Apocalypse. La Terre est dévastée par un virus qui touche la race humaine comme une trainée de poudre. Ca fait des heures que je cours au milieu de la nuit, me cachant parfois derrière un mur, un buisson, une porte cochère… Ils sont partout. Ils sont rapides. Nous sommes peu.
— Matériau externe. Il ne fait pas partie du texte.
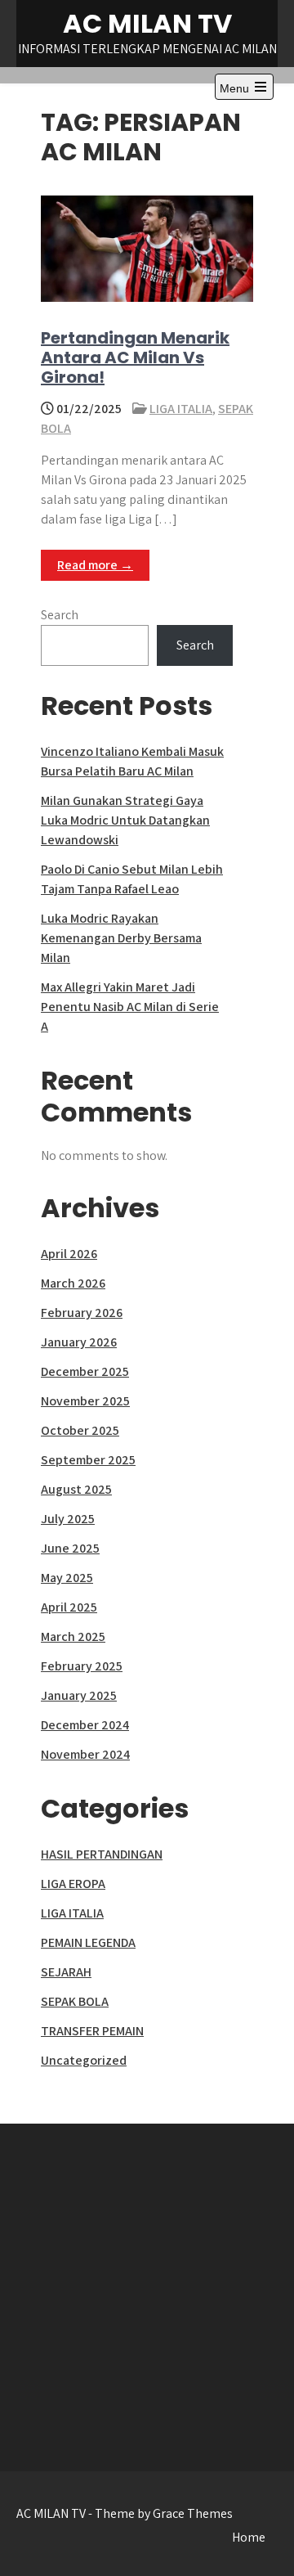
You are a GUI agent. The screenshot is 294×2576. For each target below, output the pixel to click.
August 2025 (76, 1489)
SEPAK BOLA (75, 2001)
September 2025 (88, 1459)
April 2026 (69, 1253)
Les zombies ont besoin de chair fraîche. Et pourtant, une bouchée leur suffit. Une fois mordu, le pauvre survivant devient l’un des leurs, avec une oreille en moins, ou un trou au bide. Ils se regroupent autour de feux de poubelles pour se réchauffer. Et moi je la cherche. Je sais qu’elle est encore en vie. Je dois la retrouver. J’arrive à un carrefour. Au coin, un terrain vague qui servait de terrain de basket accueille une quainzaine d’entre eux. Ils ne m’ont pas vu. Je recule et me blottis contre le mur. Quand soudain je heurte quelque chose, ou plutôt quelqu’un : un petit groupe de 3 survivants se terre là. Ils sont apeurés. Je reconnais l’un d’eux : mon boss. Je leur propose de me suivre, je sais qu’il y a plus loin une grosse bâtisse capable de nous abriter. Ils acceptent. Voilà le plan : il va falloir courir vite, très vite, on ne peut que passer devant eux. Ne pas se retourner.

Nous nous élançons dans le froid. Le sans monte rapidement au tempes. J’ai pris la tête et nous amorçons notre virage dans le carrefour. Les zombies lèvent la tête, nous voient, nous suivent. Je vais tellement tellement vite que mon virage est trop large, je heurte un grillage en U. Pas le temps de faire demi tour pour le contourner, je grimpe sur une poubelle et l’enjambe. Mes compagnons sont moins chanceux. Ils n’arrivent pas à sauter de la poubelle au haut du grillage. La vingtaine de zombie les a rejoint. Ils se ruhent dessus. Dans des cris horribles, je constate leur transformation, quelques morceaux de chair en moins. Je repars aussi vite que je peux.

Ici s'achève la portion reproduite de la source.